From 59bd5f6a718a309517343e126f5086e057227992 Mon Sep 17 00:00:00 2001
From: Wentao Ye <44945378+yewentao256@users.noreply.github.com>
Date: Tue, 16 Dec 2025 10:33:52 -0500
Subject: [PATCH] [Feat] Enable eplb with default all2all backend (#30559)

Signed-off-by: yewentao256 <zhyanwentao@126.com>
---
 vllm/model_executor/layers/fused_moe/shared_fused_moe.py | 8 ++++----
 1 file changed, 4 insertions(+), 4 deletions(-)

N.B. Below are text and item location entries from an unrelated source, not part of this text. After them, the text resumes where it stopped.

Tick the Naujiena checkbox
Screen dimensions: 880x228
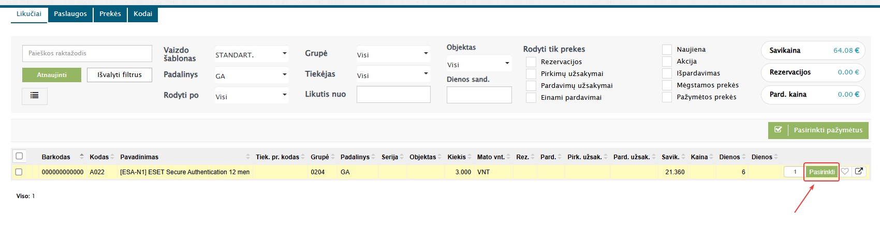[x=667, y=50]
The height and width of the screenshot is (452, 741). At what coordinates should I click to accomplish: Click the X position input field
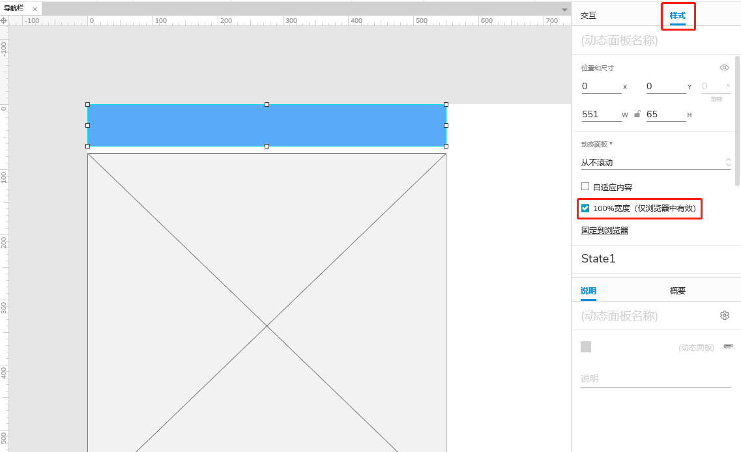click(x=601, y=87)
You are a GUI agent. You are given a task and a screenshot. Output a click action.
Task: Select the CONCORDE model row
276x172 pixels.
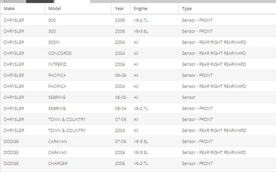point(138,53)
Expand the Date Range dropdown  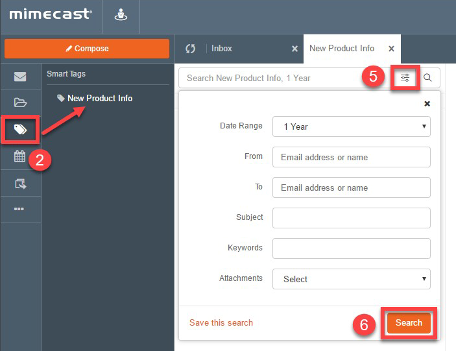pos(351,127)
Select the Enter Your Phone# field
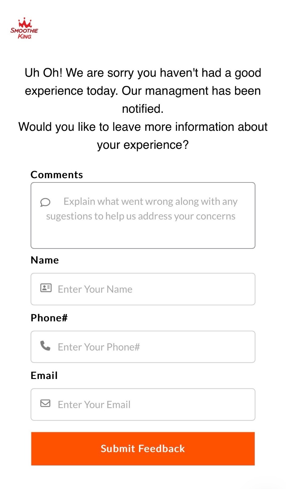This screenshot has height=489, width=286. (143, 347)
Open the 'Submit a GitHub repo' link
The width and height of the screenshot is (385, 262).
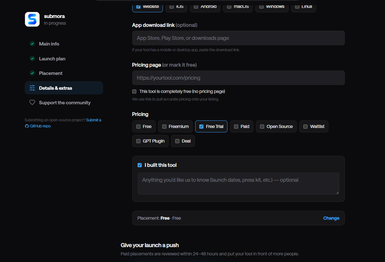click(63, 123)
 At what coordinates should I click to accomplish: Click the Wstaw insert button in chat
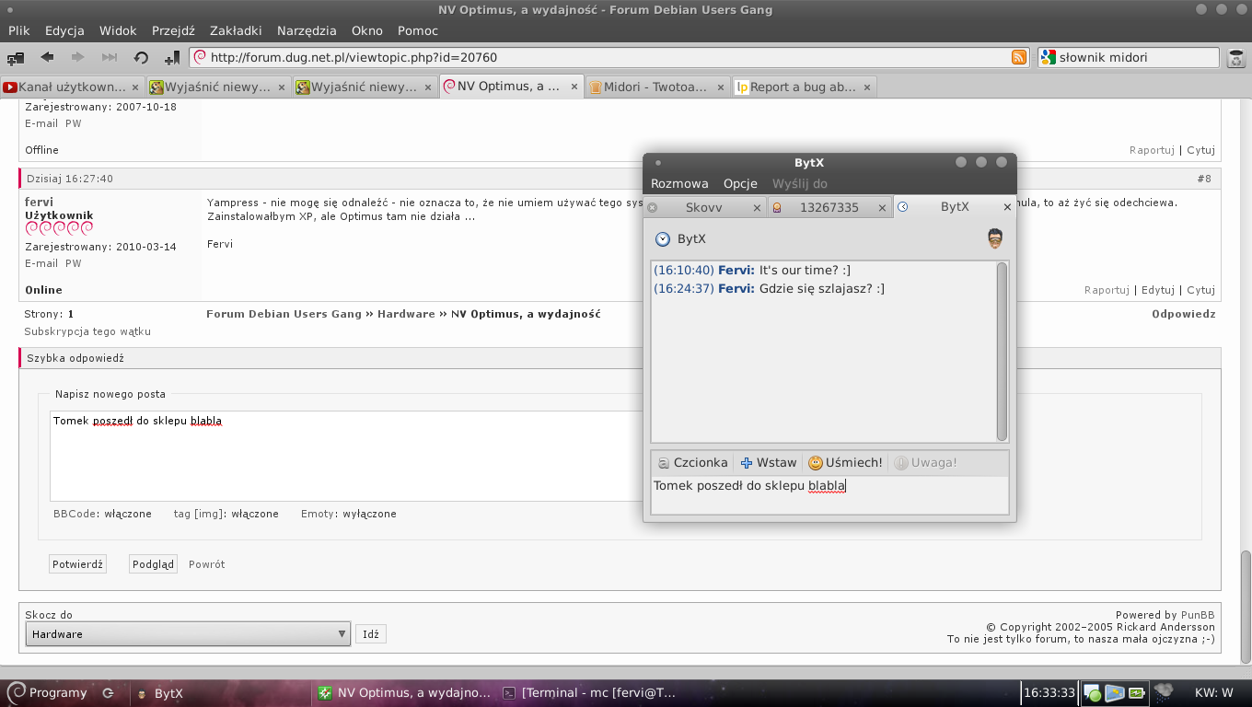[x=769, y=463]
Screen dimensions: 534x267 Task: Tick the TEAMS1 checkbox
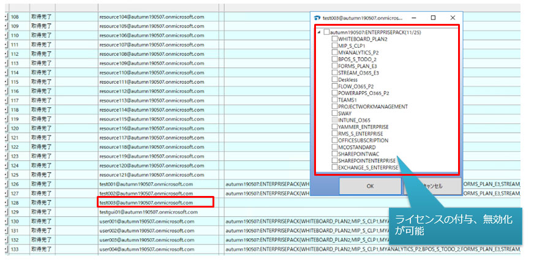tap(334, 99)
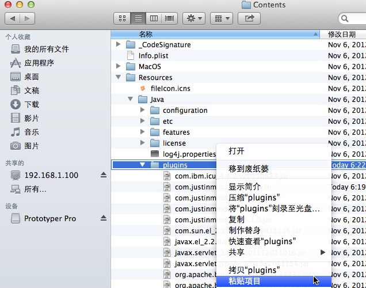Viewport: 366px width, 288px height.
Task: Switch to Cover Flow view
Action: tap(169, 18)
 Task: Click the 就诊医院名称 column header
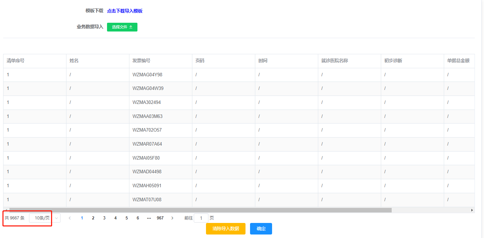coord(334,61)
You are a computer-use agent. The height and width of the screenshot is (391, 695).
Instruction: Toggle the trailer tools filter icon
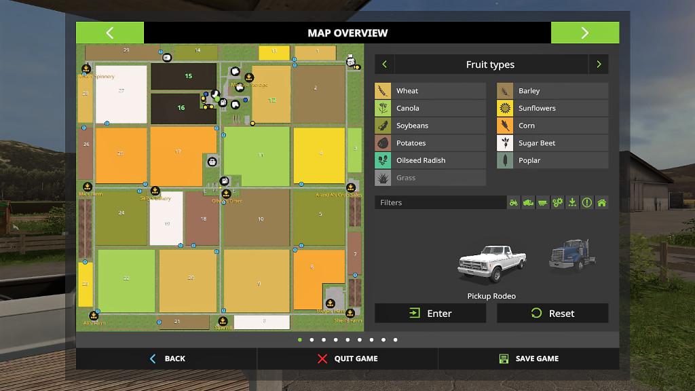[543, 202]
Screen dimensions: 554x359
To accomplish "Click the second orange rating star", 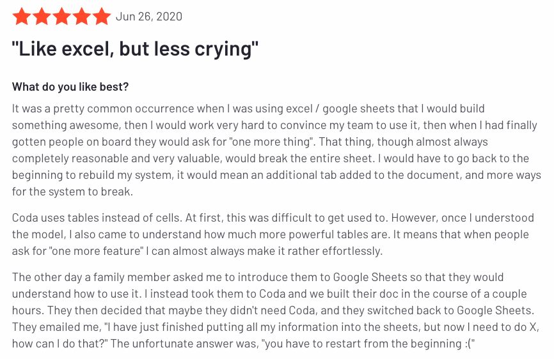I will tap(42, 17).
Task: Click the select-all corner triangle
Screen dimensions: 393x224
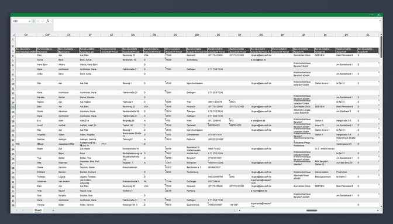Action: [x=13, y=35]
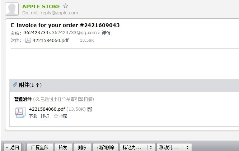Viewport: 239px width, 151px height.
Task: Open 4221584060.pdf link in header
Action: coord(51,41)
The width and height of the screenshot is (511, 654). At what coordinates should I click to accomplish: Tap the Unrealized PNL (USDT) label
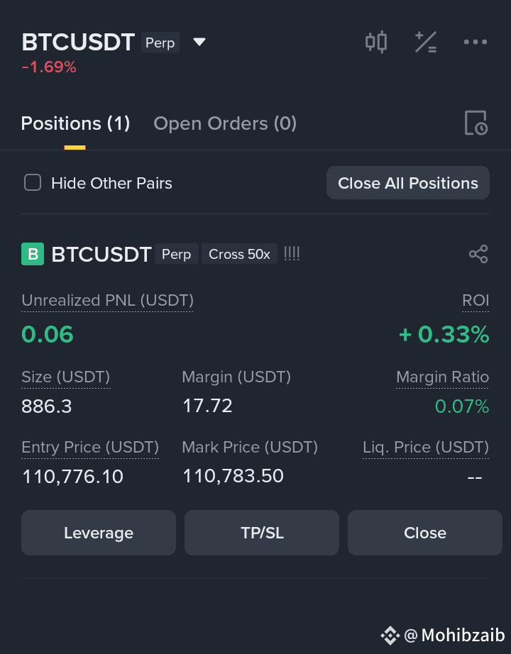point(107,300)
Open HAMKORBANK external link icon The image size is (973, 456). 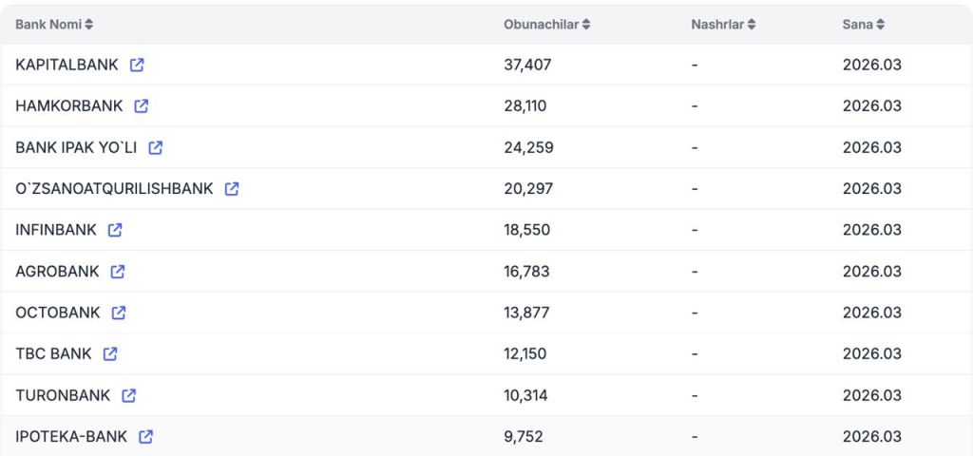(142, 106)

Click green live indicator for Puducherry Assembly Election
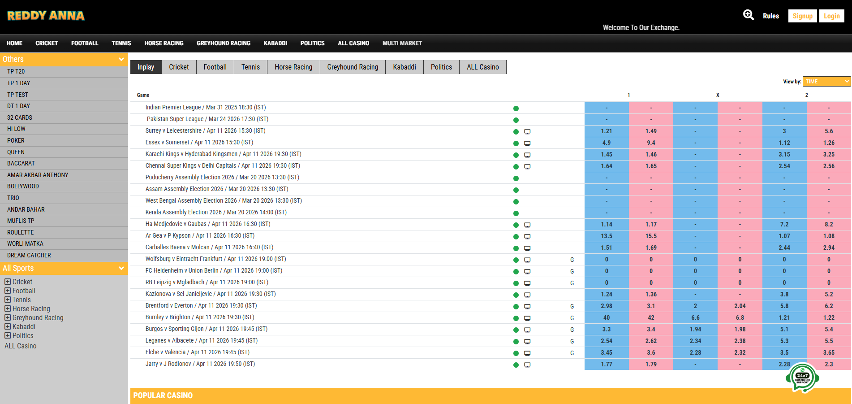(x=516, y=178)
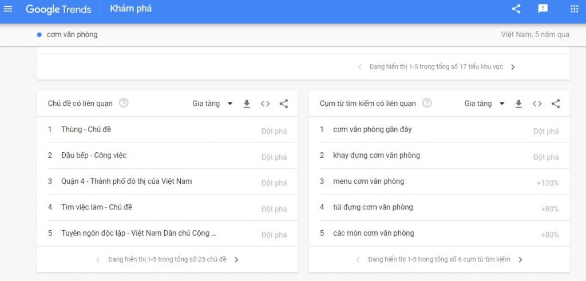Viewport: 586px width, 281px height.
Task: Click the share icon in header
Action: click(x=516, y=9)
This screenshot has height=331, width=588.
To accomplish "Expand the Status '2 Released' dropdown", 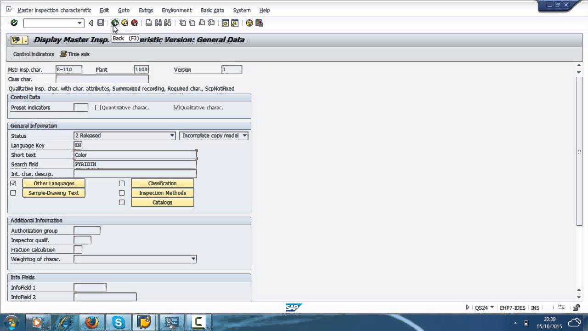I will pos(172,136).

diff --git a/vllm/model_executor/layers/fused_moe/shared_fused_moe.py b/vllm/model_executor/layers/fused_moe/shared_fused_moe.py
index 60aa1c088b4d8..a143347b19f2c 100644
--- a/vllm/model_executor/layers/fused_moe/shared_fused_moe.py
+++ b/vllm/model_executor/layers/fused_moe/shared_fused_moe.py
@@ -29,14 +29,14 @@ class SharedFusedMoE(FusedMoE):
         self._shared_experts = shared_experts
 
         # Disable shared expert overlap if:
-        #   - we are using eplb, because of correctness issues
-        #   - we are using flashinfer with DP, since there nothing to gain
+        #   - we are using eplb with non-default backend, because of correctness issues
+        #   - we are using flashinfer with DP, since there nothint to gain
         #   - we are using marlin kernels
+        backend = self.moe_parallel_config.all2all_backend
         self.use_overlapped = (
             use_overlapped
             and not (
-                # TODO(wentao): find the root cause and remove this condition
-                self.enable_eplb
+                (self.enable_eplb and backend != "allgather_reducescatter")
                 or (self.moe_config.use_flashinfer_cutlass_kernels and self.dp_size > 1)
             )
             and self._shared_experts is not None